Теперь же, когда все осталось позади, отец словно шагнул ко мне, оттуда, из Германии, выступил из тьмы и встал совсем рядом. Мое собственное счастье стало ближе, и мне до смерти захотелось поскорее схватить отца за руку, поскорее увидеть его и не умом, а в самом деле ощутить свое счастье…
Я уснул в каком-то смятении.
Проснулся неожиданно. Словно кто-то позвал меня. Я оглянулся. Рядом всхрапывал Васька.
— Кто тут? — испуганно прошептал я.
Никто не отозвался. Я вздохнул: значит, показалось. Но легче мне не стало, наоборот.
Мысли, одолевавшие меня вечером, выплыли снова. Все, что я видел вчера у памятника, было тягостно, смертельно тягостно, и, все еще погруженный в это горе, я испугался за отца: а вдруг с ним что-нибудь случилось? Теперь, когда война кончилась?

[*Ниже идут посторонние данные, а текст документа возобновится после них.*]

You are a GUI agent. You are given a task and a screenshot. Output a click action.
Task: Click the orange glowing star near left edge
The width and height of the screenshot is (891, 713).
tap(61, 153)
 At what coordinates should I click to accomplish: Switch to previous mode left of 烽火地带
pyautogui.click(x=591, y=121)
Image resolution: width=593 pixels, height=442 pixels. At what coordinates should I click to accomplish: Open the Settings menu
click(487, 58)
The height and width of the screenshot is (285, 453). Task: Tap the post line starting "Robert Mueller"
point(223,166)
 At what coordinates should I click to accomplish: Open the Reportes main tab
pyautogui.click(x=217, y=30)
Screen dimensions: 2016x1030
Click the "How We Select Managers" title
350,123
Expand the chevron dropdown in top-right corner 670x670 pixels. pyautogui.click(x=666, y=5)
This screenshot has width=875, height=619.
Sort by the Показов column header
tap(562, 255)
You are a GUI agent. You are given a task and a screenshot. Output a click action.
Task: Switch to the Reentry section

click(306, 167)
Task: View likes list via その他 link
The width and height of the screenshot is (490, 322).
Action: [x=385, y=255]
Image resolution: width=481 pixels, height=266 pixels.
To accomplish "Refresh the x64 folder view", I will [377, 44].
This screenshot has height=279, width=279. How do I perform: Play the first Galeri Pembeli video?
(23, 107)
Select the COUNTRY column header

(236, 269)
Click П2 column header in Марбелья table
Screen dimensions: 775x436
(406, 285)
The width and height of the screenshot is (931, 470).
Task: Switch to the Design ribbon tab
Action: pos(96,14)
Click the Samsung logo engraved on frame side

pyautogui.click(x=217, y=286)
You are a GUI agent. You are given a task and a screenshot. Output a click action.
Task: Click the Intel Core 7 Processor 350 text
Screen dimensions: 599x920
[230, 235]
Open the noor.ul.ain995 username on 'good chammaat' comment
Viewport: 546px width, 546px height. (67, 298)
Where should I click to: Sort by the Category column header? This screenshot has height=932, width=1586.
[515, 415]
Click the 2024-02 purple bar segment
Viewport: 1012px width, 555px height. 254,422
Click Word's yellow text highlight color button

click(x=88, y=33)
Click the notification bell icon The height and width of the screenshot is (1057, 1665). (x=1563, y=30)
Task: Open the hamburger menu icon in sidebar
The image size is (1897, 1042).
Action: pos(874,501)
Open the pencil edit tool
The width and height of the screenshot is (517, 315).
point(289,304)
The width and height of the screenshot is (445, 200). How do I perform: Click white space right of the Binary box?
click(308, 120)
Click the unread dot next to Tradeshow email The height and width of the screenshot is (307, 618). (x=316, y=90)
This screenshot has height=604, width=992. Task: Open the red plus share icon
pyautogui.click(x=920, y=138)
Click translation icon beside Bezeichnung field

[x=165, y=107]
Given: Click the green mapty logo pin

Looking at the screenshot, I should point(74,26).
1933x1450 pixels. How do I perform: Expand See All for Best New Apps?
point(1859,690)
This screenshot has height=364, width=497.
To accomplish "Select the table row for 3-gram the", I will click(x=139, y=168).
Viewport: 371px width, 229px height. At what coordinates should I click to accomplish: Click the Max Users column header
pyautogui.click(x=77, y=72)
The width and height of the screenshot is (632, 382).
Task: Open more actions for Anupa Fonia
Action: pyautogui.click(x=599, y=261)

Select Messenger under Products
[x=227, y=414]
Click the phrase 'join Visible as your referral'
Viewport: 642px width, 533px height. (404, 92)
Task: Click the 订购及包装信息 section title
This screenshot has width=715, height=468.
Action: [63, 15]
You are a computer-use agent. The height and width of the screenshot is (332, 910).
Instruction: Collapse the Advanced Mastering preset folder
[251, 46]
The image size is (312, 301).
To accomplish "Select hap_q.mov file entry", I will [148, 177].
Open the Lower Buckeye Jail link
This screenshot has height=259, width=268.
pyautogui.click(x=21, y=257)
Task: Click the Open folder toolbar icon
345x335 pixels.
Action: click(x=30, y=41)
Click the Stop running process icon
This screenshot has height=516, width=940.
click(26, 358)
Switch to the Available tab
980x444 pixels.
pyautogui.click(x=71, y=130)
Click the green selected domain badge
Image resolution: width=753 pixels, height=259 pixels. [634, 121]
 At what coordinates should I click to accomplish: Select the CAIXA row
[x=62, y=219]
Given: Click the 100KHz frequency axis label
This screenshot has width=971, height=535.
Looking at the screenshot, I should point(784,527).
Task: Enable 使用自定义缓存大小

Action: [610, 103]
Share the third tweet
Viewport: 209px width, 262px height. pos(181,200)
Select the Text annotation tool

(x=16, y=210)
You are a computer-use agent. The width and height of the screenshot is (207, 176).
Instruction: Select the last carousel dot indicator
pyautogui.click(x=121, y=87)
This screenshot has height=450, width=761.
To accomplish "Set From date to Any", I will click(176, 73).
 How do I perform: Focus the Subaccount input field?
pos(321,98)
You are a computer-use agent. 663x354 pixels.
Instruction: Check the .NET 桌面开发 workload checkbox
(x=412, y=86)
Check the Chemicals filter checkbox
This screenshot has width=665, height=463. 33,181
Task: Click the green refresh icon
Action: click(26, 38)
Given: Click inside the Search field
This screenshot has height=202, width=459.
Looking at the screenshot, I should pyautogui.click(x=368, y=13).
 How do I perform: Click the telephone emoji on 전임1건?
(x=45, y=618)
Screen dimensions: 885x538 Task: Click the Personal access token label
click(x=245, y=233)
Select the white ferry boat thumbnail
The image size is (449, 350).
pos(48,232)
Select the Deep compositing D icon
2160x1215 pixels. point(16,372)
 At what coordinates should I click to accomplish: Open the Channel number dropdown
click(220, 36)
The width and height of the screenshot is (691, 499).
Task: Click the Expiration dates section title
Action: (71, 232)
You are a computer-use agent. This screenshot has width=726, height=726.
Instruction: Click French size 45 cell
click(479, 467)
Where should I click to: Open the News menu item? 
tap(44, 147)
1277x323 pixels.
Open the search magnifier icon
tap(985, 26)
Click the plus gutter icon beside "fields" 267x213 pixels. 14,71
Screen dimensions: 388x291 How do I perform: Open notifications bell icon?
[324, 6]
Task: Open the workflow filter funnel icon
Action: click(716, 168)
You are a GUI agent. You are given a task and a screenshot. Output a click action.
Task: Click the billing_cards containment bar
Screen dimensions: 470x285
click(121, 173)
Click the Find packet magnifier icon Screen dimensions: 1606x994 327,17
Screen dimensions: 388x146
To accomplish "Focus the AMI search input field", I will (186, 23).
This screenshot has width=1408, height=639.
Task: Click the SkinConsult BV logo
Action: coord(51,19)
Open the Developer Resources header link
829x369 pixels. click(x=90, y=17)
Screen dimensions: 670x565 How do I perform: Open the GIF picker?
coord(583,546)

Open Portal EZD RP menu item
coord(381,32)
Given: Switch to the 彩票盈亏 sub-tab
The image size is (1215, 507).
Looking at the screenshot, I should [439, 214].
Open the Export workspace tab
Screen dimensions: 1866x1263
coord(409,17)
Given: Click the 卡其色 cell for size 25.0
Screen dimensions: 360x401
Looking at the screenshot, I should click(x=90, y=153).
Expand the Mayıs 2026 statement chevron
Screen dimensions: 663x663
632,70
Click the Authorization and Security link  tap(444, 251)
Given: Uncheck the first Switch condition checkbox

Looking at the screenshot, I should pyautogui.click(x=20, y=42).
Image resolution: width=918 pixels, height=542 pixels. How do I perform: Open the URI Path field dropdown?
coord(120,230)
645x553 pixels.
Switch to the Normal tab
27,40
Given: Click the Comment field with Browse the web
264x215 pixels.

Я тут же прогнал эту глупость — нет, нет, это ерунда. Ничего не может случиться с отцом. Война кончилась, ее больше нет.
Я вздрогнул: радостное предчувствие окатило меня, и я понял, что все это глупости — с отцом ничего не случилось, просто он вернулся домой.
Я перевел дыхание, боясь спугнуть придуманное мной. А что? Разве не мог вернуться? Мог! Очень даже мог.
Я толкнул Ваську…
Он молча вскочил, как часовой, уснувший на посту, потом уже спросил:
— Ты что?
— Васька, — сказал я, волнуясь, — знаешь, Васька, я сейчас домой пойду. У меня, наверное, отец вернулся.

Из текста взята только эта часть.